*** Records for the task

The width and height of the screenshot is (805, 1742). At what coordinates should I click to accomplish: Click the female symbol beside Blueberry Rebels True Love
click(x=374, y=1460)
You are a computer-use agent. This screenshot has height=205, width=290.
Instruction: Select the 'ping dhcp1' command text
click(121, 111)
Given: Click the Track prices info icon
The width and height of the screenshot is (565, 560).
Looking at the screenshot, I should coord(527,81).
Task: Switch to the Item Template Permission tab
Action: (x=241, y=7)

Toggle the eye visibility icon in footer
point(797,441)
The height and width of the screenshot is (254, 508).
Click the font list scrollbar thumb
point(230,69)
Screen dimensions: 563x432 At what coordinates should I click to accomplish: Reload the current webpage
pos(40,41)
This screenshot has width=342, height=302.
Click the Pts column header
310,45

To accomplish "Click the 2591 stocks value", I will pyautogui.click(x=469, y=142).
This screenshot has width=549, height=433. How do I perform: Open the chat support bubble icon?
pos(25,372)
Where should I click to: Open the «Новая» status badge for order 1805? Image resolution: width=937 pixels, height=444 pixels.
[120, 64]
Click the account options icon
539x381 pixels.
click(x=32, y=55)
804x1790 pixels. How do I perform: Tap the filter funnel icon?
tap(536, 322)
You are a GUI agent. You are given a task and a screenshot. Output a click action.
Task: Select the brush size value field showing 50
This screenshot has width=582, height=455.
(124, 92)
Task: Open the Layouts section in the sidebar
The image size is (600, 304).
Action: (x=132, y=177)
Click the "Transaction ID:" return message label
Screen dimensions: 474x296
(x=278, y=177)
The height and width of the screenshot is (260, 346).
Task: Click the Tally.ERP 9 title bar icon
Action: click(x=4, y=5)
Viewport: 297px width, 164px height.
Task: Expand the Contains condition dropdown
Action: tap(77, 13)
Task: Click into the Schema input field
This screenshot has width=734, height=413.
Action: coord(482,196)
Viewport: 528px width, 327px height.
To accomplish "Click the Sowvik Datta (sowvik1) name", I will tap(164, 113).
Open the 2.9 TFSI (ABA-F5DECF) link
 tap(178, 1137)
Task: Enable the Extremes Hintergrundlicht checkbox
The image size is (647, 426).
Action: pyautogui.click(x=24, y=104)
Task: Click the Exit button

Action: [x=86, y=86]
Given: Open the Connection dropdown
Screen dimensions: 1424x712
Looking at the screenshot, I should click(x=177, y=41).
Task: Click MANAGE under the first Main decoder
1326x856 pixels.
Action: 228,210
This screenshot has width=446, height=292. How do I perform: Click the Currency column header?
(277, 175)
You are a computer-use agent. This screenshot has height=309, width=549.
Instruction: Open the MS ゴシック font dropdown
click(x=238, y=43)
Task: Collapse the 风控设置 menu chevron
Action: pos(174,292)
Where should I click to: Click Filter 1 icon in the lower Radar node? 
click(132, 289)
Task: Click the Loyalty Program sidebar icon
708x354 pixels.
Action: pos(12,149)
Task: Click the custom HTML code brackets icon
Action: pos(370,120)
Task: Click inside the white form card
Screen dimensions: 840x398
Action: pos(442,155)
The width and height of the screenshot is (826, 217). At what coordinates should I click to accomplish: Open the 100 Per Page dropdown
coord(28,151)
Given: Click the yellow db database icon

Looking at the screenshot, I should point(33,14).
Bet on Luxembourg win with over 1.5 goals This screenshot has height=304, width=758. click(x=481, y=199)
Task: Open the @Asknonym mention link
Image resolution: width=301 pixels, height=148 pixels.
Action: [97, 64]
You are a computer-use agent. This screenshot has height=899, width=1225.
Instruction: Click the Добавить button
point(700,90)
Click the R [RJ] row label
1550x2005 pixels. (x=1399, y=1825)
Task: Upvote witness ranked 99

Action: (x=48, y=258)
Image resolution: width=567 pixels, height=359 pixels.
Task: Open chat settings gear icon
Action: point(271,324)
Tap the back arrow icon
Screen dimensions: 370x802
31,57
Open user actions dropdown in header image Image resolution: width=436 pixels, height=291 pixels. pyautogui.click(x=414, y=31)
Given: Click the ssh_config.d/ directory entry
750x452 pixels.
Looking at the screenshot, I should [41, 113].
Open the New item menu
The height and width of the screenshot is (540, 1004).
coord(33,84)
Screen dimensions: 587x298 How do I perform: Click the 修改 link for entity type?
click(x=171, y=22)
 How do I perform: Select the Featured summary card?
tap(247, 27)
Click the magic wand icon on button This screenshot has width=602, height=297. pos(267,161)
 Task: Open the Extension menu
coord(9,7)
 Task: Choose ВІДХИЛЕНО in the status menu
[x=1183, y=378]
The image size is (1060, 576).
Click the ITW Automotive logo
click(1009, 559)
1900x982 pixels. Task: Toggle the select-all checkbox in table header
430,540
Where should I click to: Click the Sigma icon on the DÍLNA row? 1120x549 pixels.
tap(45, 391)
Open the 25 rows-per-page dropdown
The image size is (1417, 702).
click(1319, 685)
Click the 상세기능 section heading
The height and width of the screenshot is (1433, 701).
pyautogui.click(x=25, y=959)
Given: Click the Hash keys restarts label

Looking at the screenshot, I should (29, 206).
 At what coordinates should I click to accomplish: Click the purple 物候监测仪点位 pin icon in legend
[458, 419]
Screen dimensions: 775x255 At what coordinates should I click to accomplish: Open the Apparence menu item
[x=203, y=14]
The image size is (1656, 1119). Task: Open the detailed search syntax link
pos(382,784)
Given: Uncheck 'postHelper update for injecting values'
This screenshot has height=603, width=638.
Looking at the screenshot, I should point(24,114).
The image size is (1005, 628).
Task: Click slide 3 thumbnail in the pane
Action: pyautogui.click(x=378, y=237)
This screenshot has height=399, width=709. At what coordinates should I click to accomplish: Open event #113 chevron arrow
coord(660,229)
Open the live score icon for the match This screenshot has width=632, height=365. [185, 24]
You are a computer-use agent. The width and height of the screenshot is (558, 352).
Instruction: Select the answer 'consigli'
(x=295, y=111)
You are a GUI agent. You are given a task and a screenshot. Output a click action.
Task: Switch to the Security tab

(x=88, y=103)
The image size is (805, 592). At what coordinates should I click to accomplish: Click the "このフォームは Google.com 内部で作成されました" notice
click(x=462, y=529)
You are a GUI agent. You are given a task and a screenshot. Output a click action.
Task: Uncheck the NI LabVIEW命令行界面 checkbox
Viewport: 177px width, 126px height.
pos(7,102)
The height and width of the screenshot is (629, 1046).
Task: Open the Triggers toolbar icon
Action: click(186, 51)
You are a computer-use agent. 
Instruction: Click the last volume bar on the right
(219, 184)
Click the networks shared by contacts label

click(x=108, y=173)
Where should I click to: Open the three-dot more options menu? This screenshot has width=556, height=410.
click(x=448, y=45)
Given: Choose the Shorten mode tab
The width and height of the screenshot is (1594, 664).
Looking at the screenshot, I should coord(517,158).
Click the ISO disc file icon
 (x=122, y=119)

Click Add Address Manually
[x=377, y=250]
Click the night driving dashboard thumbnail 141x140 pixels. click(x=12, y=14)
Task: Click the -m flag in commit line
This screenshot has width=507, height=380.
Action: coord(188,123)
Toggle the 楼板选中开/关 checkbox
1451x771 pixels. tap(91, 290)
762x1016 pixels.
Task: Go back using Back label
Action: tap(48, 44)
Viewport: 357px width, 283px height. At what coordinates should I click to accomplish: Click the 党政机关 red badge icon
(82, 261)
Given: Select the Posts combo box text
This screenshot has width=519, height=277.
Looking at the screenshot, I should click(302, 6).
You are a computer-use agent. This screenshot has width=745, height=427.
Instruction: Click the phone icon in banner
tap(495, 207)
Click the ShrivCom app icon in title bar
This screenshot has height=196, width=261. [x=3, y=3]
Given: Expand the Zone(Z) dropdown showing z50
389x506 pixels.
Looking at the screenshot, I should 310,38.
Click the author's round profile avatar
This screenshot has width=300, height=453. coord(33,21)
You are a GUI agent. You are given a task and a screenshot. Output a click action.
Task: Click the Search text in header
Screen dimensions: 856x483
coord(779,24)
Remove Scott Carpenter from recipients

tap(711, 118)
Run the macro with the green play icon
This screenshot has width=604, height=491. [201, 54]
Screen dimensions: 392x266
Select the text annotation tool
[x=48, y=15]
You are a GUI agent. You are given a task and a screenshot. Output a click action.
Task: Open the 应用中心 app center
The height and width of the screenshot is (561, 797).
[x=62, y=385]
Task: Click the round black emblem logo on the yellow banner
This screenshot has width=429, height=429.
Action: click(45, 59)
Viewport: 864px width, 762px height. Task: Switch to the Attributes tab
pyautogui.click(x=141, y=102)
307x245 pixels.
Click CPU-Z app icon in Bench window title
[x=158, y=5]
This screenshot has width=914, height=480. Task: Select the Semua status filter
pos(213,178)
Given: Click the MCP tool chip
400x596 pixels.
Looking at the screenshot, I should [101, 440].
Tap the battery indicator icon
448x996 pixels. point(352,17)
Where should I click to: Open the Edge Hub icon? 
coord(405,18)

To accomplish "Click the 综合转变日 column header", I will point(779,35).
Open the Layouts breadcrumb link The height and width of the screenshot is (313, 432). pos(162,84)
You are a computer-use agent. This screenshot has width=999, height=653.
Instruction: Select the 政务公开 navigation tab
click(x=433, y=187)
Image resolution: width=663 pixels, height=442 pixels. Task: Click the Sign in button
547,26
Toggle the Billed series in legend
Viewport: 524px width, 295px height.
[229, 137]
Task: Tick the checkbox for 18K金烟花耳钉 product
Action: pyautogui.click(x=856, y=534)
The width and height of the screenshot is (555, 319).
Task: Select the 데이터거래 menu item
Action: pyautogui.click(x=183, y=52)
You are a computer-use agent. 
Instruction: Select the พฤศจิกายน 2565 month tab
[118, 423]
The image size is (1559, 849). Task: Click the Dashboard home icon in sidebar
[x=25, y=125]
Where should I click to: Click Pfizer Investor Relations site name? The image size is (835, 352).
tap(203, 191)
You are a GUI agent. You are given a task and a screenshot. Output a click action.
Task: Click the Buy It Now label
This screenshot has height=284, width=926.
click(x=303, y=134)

******

Task brief - Reproduce word for word only the first line of the listing above and each line after it through the line with "Task: Select the brush".

The completed task -
The width and height of the screenshot is (805, 1742). At what coordinates should I click to accomplish: Click the female symbol beside Blueberry Rebels True Love
click(x=374, y=1460)
You are a computer-use agent. This screenshot has height=205, width=290.
Instruction: Select the 'ping dhcp1' command text
click(121, 111)
Given: Click the Track prices info icon
The width and height of the screenshot is (565, 560).
Looking at the screenshot, I should coord(527,81).
Task: Switch to the Item Template Permission tab
Action: (x=241, y=7)

Toggle the eye visibility icon in footer
point(797,441)
The height and width of the screenshot is (254, 508).
Click the font list scrollbar thumb
point(230,69)
Screen dimensions: 563x432 At what coordinates should I click to accomplish: Reload the current webpage
pos(40,41)
This screenshot has width=342, height=302.
Click the Pts column header
310,45

To accomplish "Click the 2591 stocks value", I will pyautogui.click(x=469, y=142).
This screenshot has width=549, height=433. How do I perform: Open the chat support bubble icon?
pos(25,372)
Where should I click to: Open the «Новая» status badge for order 1805? Image resolution: width=937 pixels, height=444 pixels.
[120, 64]
Click the account options icon
539x381 pixels.
click(x=32, y=55)
804x1790 pixels. How do I perform: Tap the filter funnel icon?
tap(536, 322)
You are a GUI agent. You are given a task and a screenshot. Output a click action.
Task: Select the brush size value field showing 50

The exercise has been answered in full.